▶ **Exercise directions**
Update the rows below, changing every "computer-use agent" to "screen assistant" and leaving everything else unchanged.

▶ **Input**
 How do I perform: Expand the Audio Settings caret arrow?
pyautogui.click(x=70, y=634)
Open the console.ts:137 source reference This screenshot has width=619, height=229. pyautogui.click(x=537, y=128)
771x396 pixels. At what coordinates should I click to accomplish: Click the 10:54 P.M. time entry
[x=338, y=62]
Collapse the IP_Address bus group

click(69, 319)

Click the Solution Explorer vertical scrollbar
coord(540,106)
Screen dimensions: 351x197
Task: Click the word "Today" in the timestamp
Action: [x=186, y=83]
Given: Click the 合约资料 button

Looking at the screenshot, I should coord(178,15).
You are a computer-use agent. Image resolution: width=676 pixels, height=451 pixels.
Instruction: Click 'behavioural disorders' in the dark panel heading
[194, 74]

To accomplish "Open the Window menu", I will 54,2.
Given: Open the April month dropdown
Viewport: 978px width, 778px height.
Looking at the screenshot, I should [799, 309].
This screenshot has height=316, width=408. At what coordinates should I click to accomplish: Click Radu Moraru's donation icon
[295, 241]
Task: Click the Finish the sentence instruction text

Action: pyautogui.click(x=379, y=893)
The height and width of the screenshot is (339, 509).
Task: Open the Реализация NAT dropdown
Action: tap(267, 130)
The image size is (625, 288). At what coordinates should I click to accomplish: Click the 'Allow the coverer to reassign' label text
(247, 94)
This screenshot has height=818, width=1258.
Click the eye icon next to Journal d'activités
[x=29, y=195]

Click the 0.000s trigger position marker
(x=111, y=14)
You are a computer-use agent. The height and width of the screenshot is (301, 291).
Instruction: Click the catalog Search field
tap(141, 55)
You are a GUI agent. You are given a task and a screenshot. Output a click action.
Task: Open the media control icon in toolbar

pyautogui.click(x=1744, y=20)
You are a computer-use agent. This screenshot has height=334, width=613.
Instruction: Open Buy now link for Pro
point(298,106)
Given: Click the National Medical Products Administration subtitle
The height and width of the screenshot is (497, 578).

▶ **Result for this exercise**
 How do I perform: Expand the Audio Settings caret arrow?
pyautogui.click(x=70, y=634)
Open the console.ts:137 source reference This screenshot has width=619, height=229. pyautogui.click(x=537, y=128)
771x396 pixels. At what coordinates should I click to accomplish: Click the 10:54 P.M. time entry
[x=338, y=62]
Collapse the IP_Address bus group

click(69, 319)

Click the Solution Explorer vertical scrollbar
coord(540,106)
Screen dimensions: 351x197
Task: Click the word "Today" in the timestamp
Action: [x=186, y=83]
Given: Click the 合约资料 button

Looking at the screenshot, I should coord(178,15).
You are a screen assistant. Image resolution: width=676 pixels, height=451 pixels.
Instruction: Click 'behavioural disorders' in the dark panel heading
[194, 74]

To accomplish "Open the Window menu", I will 54,2.
Given: Open the April month dropdown
Viewport: 978px width, 778px height.
Looking at the screenshot, I should [799, 309].
This screenshot has height=316, width=408. At what coordinates should I click to accomplish: Click Radu Moraru's donation icon
[295, 241]
Task: Click the Finish the sentence instruction text

Action: pyautogui.click(x=379, y=893)
The height and width of the screenshot is (339, 509).
Task: Open the Реализация NAT dropdown
Action: tap(267, 130)
The image size is (625, 288). At what coordinates should I click to accomplish: Click the 'Allow the coverer to reassign' label text
(247, 94)
This screenshot has height=818, width=1258.
Click the eye icon next to Journal d'activités
[x=29, y=195]

Click the 0.000s trigger position marker
(x=111, y=14)
You are a screen assistant. The height and width of the screenshot is (301, 291).
Instruction: Click the catalog Search field
tap(141, 55)
You are a GUI agent. You are given a task and a screenshot. Output a click action.
Task: Open the media control icon in toolbar

pyautogui.click(x=1744, y=20)
You are a screen assistant. This screenshot has height=334, width=613.
Instruction: Open Buy now link for Pro
point(298,106)
Given: Click the National Medical Products Administration subtitle
The height and width of the screenshot is (497, 578).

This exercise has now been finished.